Cost efficiency, if you do the maths

AWS has a reputation for being expensive. That is true for the list price, and not true for the effective price if you use the available levers. Three levers pull the largest effect.

Graviton instances. Graviton is AWS's own ARM64 processor family. In our load tests it delivers roughly 20 percent more performance at about 20 percent lower price than comparable Intel and AMD instances on x86_64. For PHP workloads, the switch is typically a new AMI or container image build, in the vast majority of cases without code changes. We use Graviton by default, except where a third-party tool forces us onto x86.

Reserved Instances and Savings Plans. Anyone running predictable production workloads for one or three years gets 30 to 50 percent off. We decouple the reservation from the concrete instance shape via Compute Savings Plans — that keeps the architecture changeable without losing the discount.

EC2 Spot Instances for background jobs. Cron jobs, image conversions, reports — anything that may be interrupted and restarted runs on EC2 Spot Instances at around 30 percent of the regular on-demand price. The precondition is clean job idempotency, which is good engineering hygiene anyway.

We build a dedicated cost dashboard and a cost-anomaly alert for every client. A test EC2 instance left running in a sandbox region or a runaway loop surfaces within hours, not on next month's invoice.

What a typical TYPO3 stack looks like with us

So this does not stay abstract, here is the architecture we currently roll out for mid-market TYPO3 11 LTS platforms (and the first pilot setups on the upcoming v12):

• A dedicated VPC per client, with private subnets for application and database, public subnets only for the load balancers.
• For the PHP workers, one of two variants depending on the client setup: either EC2 instances in an Auto Scaling Group behind an Application Load Balancer with AMIs built and versioned via Packer in CI, or Amazon EKS with the PHP workers as a Deployment behind the AWS Load Balancer Controller.

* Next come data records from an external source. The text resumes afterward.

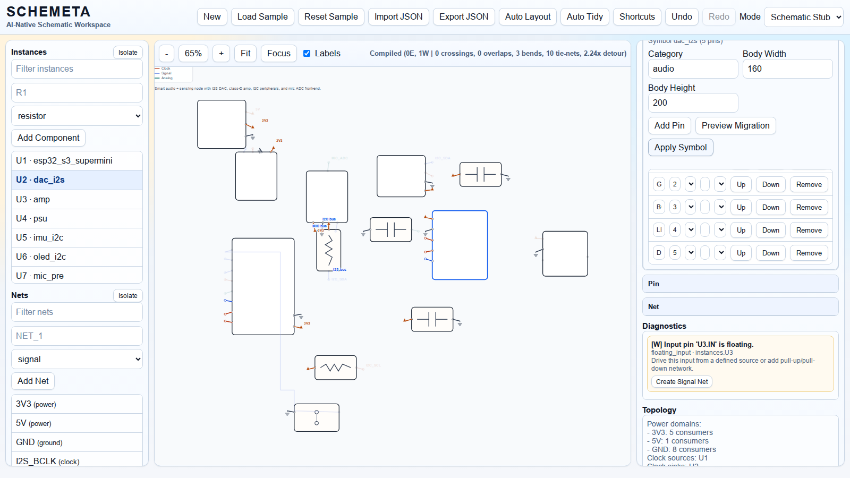Select the horizontal resistor symbol on canvas
The height and width of the screenshot is (478, 850).
(335, 368)
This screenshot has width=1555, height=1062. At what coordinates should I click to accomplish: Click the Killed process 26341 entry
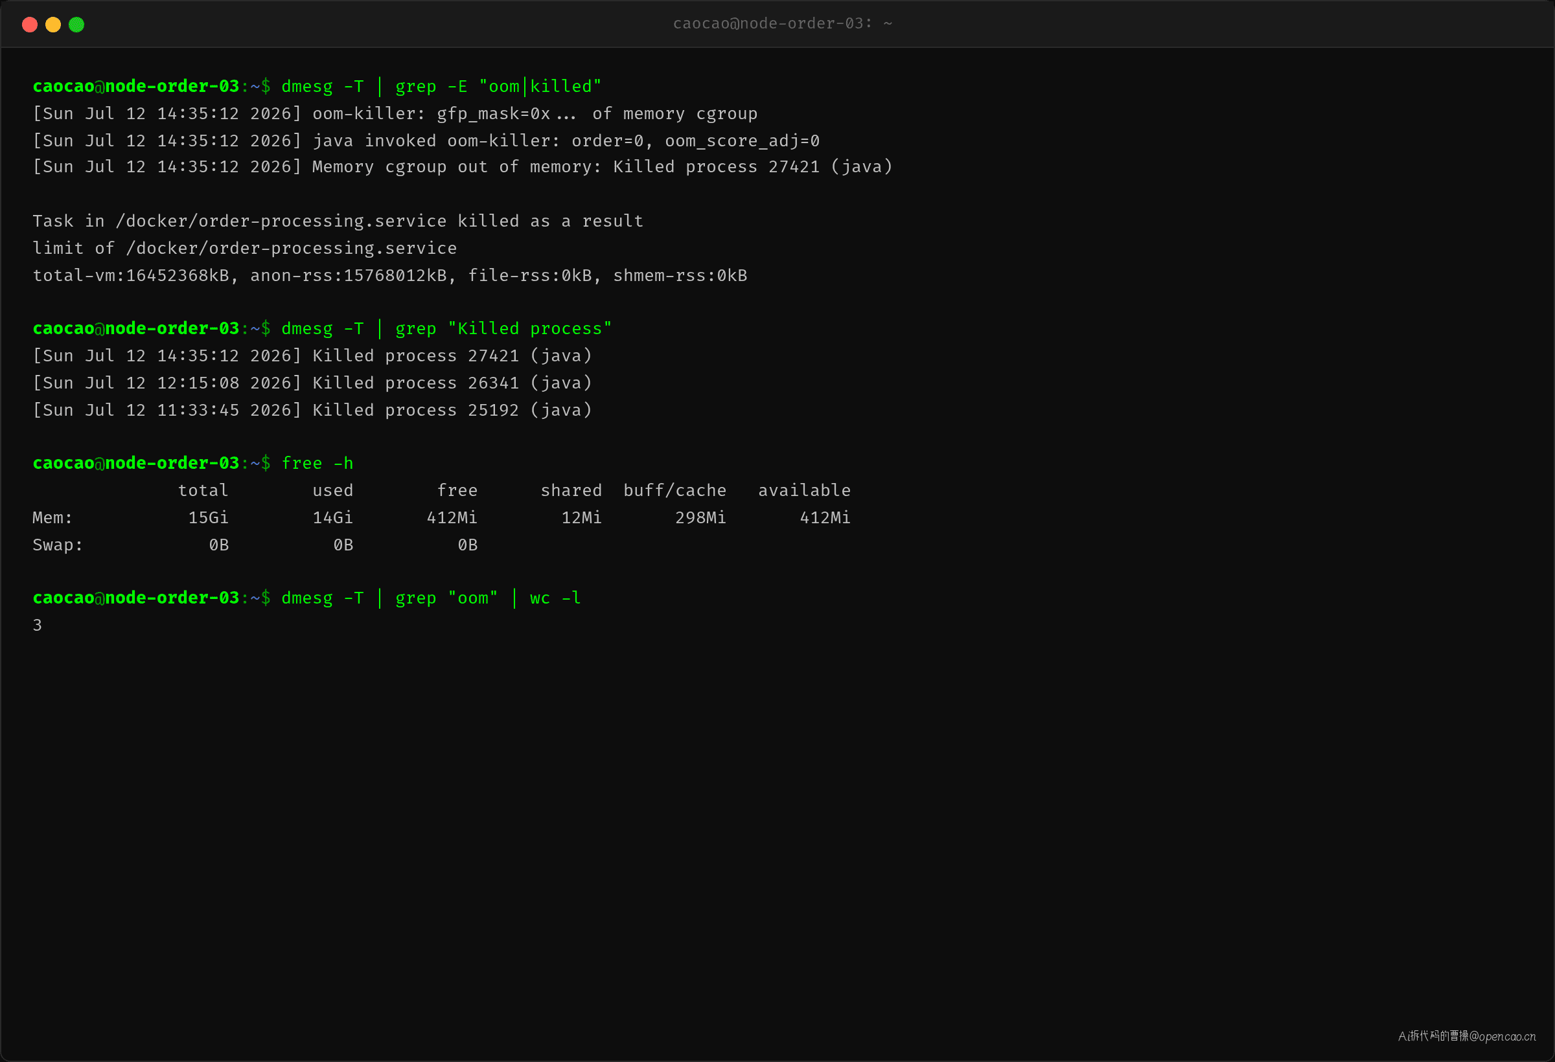[x=312, y=383]
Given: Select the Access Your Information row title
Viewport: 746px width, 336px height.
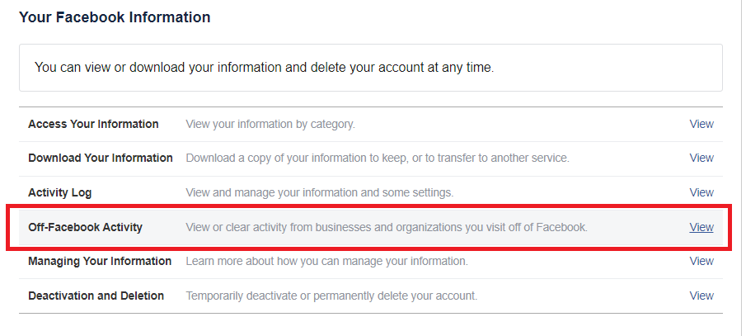Looking at the screenshot, I should (93, 124).
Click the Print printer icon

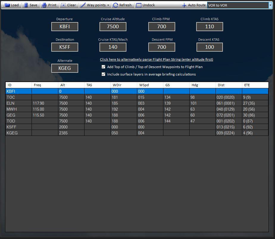tap(44, 5)
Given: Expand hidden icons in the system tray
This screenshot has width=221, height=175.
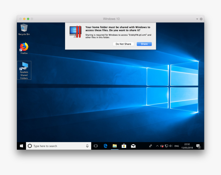Looking at the screenshot, I should 157,146.
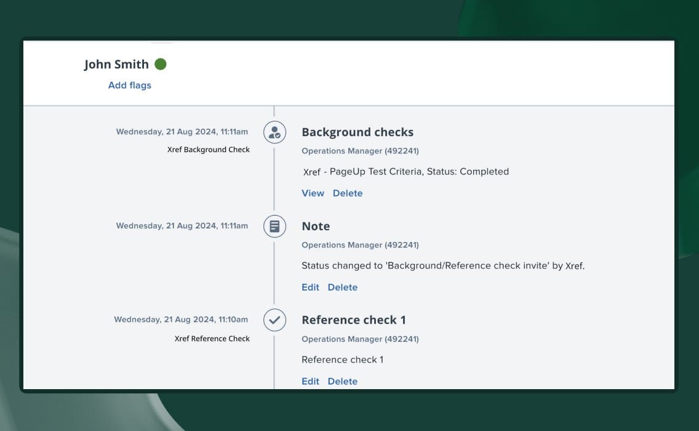Open Operations Manager job under Background checks
699x431 pixels.
(360, 151)
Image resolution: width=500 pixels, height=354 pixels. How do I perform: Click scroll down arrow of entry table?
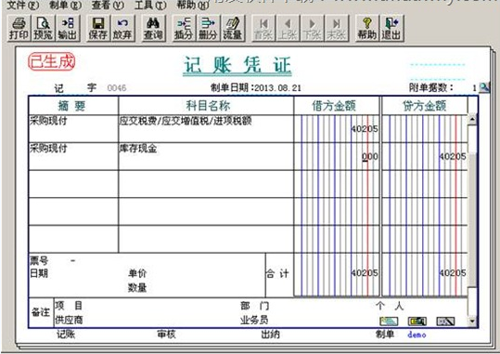click(472, 321)
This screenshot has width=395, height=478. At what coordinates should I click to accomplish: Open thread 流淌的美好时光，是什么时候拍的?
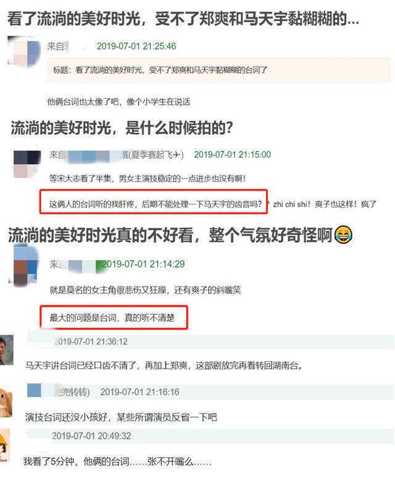122,127
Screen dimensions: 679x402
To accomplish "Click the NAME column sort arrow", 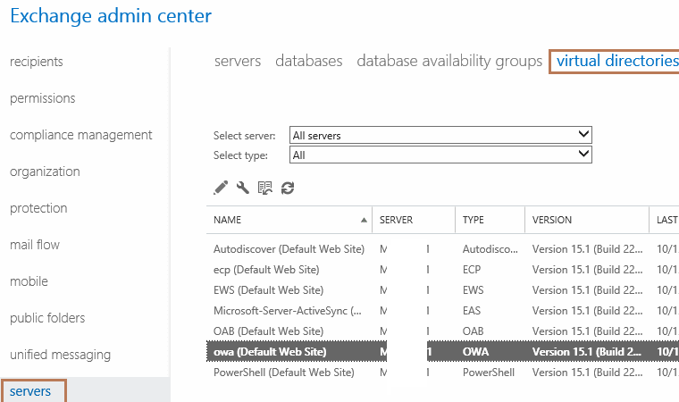I will (364, 220).
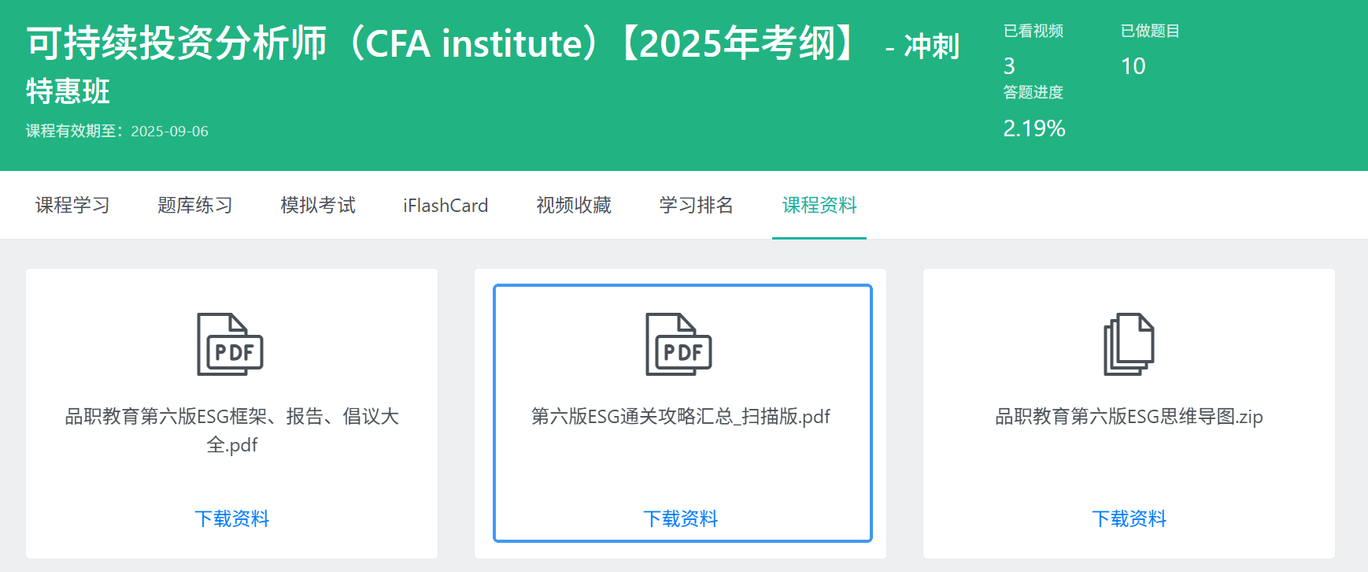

Both scale on CPU and request metrics.
• Amazon RDS for MySQL as the managed database, Multi-AZ, automated snapshots with 35 days retention plus daily logical backups into a separate S3 bucket.
• S3 for file uploads and backup archival, lifecycle policies into S3 Glacier Deep Archive after three months.
• CloudFront in front of all static delivery plus the TYPO3 frontend; HTTP caching with a defined Vary header, signed URLs for protected downloads.
• Route 53 for DNS with health checks, so that a partial regional disruption does not lead to complete unavailability.
• Secrets Manager for database credentials and external API keys, automatic rotation where possible.

The infrastructure of this stack lives as a Terraform module in the client repository and rolls out via GitLab CI. A new environment — staging, demo, integration — is a matter of minutes, not weeks.

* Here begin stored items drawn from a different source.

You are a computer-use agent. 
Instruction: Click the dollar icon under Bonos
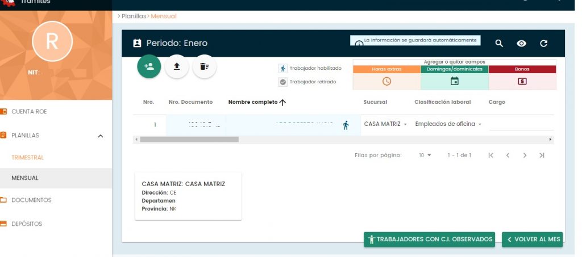coord(522,81)
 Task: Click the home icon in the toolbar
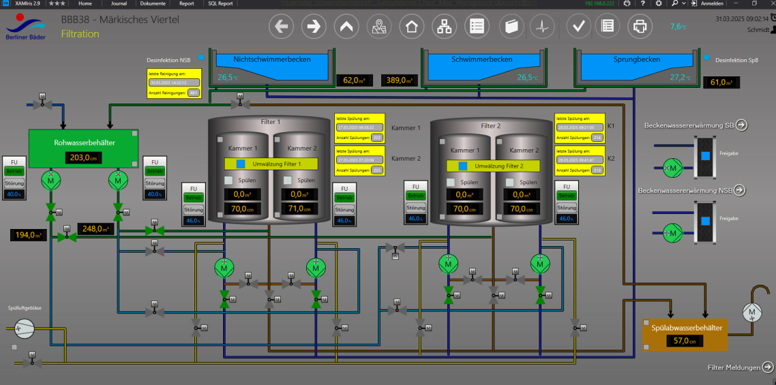(411, 27)
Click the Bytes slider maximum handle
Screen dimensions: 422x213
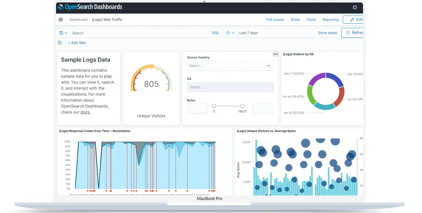242,106
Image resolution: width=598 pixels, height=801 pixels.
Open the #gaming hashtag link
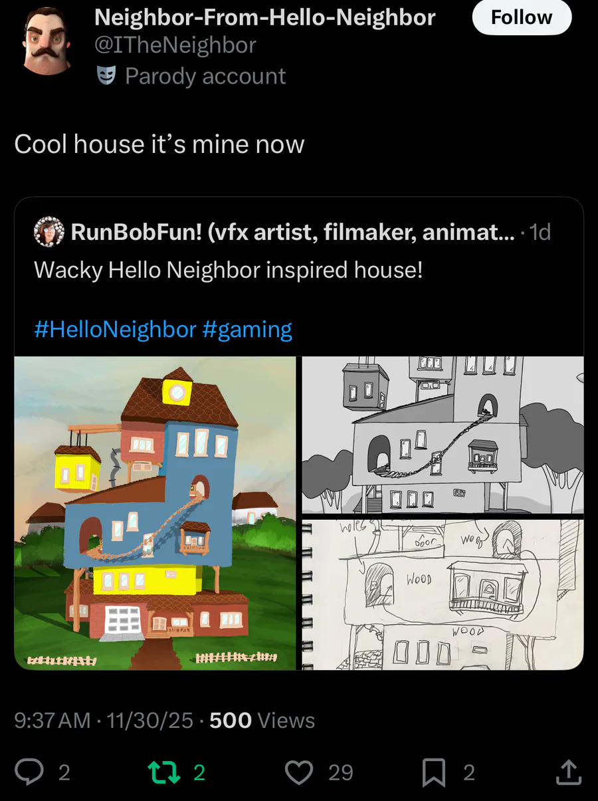click(x=247, y=329)
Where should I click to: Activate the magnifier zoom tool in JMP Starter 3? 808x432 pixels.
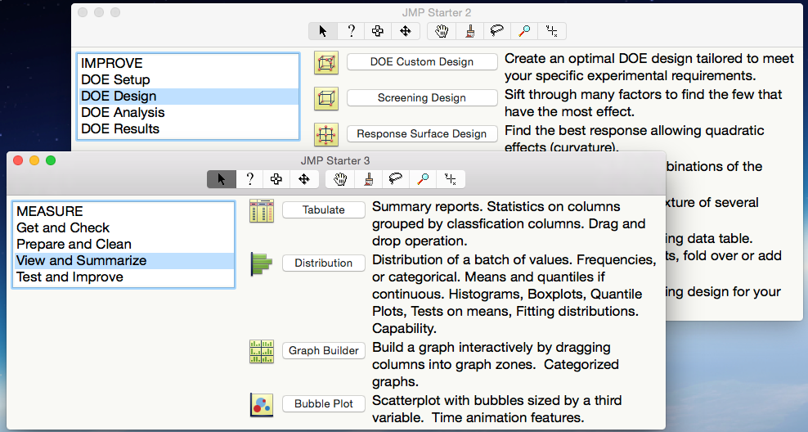click(x=423, y=179)
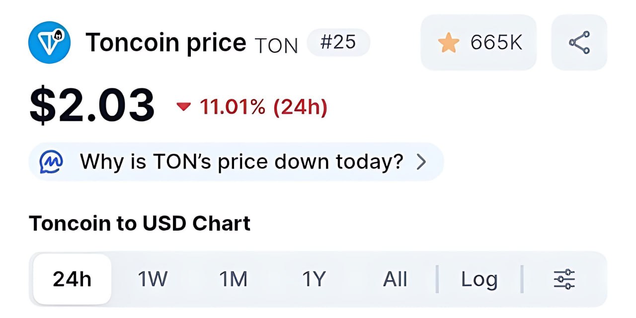Expand the chevron beside the price-down question
This screenshot has height=318, width=636.
point(421,162)
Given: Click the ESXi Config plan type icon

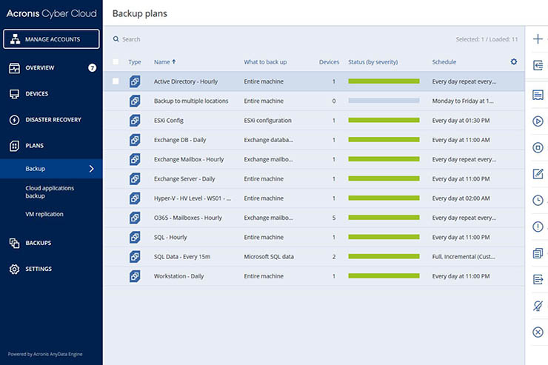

What we have learned in operations

Three observations from the day-to-day that are on no vendor's slide.

Multi-AZ does not pay off in disaster, it pays off at patch time. RDS Multi-AZ is not primarily protection against a failed data centre — that rarely happens in Frankfurt — but it lets us run minor and major database upgrades through a failover window of a few seconds. We simply do not have this property on a classical root server.

IAM discipline is an investment with delayed payoff. The first three months in which you consistently work with roles, tightly scoped policies and permission boundaries feel like overhead. By the third incident in which a colleague did not copy long-lived keys into the wrong Slack channel, the payoff is visible.

Cost surprises come from data egress, not from compute. The biggest unexpected items on an AWS bill are usually not compute, but data transfer out of AWS. Anyone putting CloudFront correctly in front of the frontend keeps the expensive egress small. We check that actively on every new project.

Conclusion

AWS is not the right choice if the only lever is the hourly price of a small virtual machine. Anyone wanting to run a TYPO3 platform with productive load, serious backup requirements and a defensible GDPR position gets structurally further today with AWS than with classical web hosting. These are exactly the clients we support — from the architecture decision to running operations.